Problem statement
Return all the lines below in which the string "computer" appears.

Data for analysis
※ ※ ※

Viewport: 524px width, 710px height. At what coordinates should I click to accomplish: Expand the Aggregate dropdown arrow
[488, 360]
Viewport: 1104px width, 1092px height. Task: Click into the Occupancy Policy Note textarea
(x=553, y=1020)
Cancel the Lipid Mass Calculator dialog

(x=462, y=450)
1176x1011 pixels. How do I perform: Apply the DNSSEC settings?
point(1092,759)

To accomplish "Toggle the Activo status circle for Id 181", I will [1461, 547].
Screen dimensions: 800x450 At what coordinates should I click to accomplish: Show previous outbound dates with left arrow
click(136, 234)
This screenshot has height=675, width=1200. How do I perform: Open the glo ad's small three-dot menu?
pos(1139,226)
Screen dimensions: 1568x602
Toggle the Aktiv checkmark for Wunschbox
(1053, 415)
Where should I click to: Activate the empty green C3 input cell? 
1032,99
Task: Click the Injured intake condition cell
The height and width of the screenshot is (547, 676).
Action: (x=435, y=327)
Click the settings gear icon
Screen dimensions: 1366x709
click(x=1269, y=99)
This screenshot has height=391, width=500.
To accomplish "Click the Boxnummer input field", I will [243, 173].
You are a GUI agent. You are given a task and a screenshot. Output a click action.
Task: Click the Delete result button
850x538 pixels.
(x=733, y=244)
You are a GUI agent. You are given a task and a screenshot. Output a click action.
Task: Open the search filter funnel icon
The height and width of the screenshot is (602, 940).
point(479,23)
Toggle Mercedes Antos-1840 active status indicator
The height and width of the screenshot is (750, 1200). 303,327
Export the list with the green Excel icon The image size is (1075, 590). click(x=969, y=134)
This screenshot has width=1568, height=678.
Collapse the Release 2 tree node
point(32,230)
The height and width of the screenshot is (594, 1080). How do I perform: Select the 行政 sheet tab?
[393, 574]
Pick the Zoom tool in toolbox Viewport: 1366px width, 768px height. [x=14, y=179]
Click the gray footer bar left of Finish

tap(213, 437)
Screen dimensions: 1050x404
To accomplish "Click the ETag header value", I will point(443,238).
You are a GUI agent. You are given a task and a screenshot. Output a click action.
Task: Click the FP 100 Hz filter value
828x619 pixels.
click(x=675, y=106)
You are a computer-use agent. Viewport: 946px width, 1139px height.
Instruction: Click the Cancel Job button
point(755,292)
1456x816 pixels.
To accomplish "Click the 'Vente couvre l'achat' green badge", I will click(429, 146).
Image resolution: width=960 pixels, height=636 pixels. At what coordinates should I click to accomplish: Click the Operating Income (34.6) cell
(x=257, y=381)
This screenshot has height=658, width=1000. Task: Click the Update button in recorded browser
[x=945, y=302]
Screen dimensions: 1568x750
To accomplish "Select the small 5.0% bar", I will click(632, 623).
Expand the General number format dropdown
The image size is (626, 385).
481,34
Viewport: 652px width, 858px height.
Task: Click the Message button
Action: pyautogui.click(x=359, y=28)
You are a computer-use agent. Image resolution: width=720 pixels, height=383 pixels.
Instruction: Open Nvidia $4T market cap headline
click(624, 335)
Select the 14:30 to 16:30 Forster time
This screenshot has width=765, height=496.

※ ※ ※

Solution for this exercise
You are a computer-use agent. Viewport: 946px width, 1139px height.
You are a computer-use agent. Image resolution: width=720 pixels, height=383 pixels.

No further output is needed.